J. and I watched videos of him at 3, 4, 8; of our little snowbound house. This evening we played cards and tomorrow we will fly and he asked me to pull books of poetry for him to read while we are away. We traded chocolates from R.; R. and I made our dinner after our boys had eaten leftovers and went back to their rooms. Rain against my office windows. The youngest cat purring in my office armchair. The smell of onion and garlic and an extinguished candle.
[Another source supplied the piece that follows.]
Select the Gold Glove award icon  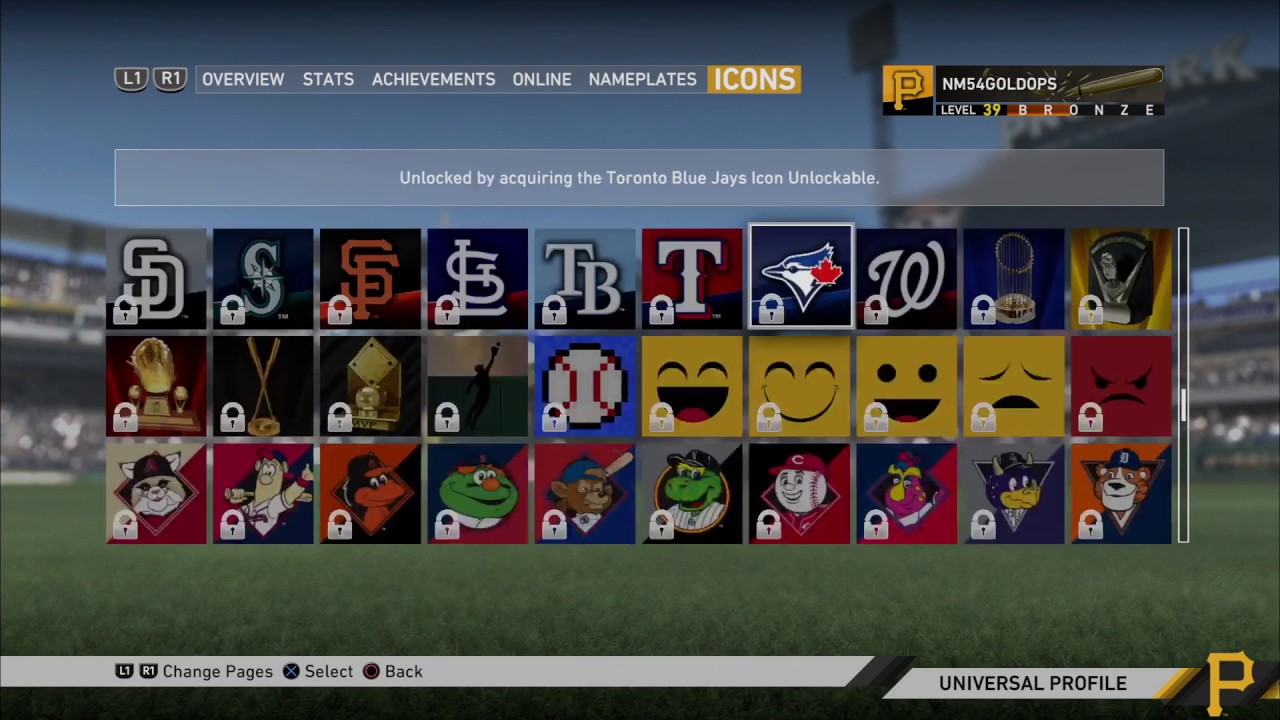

Oh friends, if I never amount to anything more than this, I will have been the luckiest girl on earth. Even if i am writing to the Void. Even if no one reads this. I am neither rich nor thin nor beautiful nor successful nor famous nor brilliant nor anything I am supposed to want. I am just here, in this small imperfect life, somewhat happy, somewhat sad, wholly imperfect.
My boy, a mostly-grown man, hugged me tight this afternoon. We played cards; he kicked my ass, again.
Oh friends, or whoever it is that reads this, even if it is no one, is the Void: here we are, in the midst of it,
whatever it is. We are alive.
*In Medio, by the way, is my choir.I love these people so much.